▸ **WHAT NEEDS TO BE DONE**:
In the entries below, count every line with the string "Switch". State the count and nothing else.

▸ **EXERCISE MATERIALS**:
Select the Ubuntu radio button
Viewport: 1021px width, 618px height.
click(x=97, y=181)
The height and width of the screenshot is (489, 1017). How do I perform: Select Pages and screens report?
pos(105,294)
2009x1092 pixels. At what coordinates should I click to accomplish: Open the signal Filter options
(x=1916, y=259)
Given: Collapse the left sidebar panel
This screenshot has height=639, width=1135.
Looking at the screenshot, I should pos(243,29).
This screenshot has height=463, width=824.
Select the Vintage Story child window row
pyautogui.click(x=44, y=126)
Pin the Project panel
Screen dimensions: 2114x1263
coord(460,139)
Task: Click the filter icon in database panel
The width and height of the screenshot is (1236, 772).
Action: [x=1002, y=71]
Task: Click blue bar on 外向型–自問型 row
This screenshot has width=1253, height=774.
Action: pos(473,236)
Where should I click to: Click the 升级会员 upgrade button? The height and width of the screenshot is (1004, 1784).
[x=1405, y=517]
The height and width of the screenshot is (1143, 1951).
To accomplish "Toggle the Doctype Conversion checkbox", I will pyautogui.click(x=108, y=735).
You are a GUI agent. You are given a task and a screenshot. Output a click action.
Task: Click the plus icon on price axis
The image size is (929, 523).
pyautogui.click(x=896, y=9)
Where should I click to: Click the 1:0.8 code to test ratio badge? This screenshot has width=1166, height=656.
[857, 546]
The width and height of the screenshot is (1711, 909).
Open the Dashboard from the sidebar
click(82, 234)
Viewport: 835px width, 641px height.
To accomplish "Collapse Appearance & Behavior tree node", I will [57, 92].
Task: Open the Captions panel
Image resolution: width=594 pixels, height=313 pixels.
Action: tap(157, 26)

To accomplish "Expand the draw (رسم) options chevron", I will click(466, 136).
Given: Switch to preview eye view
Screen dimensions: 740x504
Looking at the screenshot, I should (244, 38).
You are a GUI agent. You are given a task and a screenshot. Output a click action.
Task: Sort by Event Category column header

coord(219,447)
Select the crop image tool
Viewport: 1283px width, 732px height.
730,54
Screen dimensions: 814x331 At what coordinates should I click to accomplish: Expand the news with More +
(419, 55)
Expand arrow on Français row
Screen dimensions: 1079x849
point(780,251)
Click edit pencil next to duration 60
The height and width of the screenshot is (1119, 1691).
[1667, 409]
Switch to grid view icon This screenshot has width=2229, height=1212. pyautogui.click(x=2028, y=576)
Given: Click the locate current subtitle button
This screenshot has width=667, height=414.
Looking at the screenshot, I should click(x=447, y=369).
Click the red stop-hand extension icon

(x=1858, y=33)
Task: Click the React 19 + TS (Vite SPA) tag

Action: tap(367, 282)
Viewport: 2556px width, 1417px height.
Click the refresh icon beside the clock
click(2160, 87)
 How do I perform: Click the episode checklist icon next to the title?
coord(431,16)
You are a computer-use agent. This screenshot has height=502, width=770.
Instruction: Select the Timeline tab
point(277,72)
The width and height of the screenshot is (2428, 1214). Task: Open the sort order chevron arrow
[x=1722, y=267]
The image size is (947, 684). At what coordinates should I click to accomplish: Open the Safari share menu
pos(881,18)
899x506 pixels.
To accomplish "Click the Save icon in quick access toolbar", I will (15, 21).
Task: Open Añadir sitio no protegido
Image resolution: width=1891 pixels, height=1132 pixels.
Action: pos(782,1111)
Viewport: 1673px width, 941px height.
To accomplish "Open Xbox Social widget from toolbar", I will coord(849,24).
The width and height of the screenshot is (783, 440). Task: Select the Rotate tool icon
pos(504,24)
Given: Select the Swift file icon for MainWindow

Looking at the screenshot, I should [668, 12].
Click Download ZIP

▸ **SOLUTION FOR THIS PROBLEM**:
2